Each line of the entries below that holds "Cheers" is needed, copied in full.

Source material section start

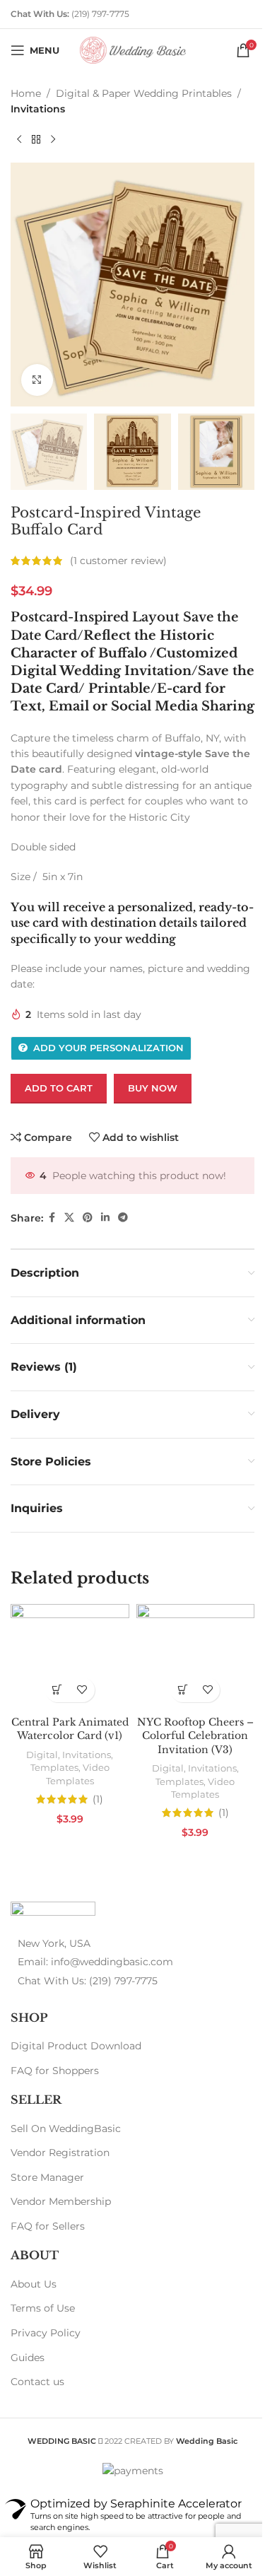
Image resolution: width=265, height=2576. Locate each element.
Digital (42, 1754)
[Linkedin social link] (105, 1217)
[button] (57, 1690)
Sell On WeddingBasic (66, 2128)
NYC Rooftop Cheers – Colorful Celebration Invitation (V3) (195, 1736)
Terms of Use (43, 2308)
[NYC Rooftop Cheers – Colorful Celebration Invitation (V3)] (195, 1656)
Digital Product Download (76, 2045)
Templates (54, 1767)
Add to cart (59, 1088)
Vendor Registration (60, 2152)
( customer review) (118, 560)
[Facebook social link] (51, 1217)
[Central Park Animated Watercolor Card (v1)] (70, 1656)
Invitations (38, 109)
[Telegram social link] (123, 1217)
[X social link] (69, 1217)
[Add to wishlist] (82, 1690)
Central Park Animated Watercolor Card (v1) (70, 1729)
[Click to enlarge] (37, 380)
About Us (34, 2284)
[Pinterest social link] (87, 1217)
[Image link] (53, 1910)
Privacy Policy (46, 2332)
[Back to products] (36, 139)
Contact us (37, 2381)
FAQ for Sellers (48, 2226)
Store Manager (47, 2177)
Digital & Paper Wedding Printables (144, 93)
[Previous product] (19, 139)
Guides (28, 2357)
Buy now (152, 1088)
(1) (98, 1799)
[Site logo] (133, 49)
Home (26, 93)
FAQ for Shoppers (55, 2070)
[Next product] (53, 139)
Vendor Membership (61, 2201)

Source material section end

# [Solution below]
NYC Rooftop Cheers – Colorful Celebration Invitation (V3) (195, 1736)
[NYC Rooftop Cheers – Colorful Celebration Invitation (V3)] (195, 1656)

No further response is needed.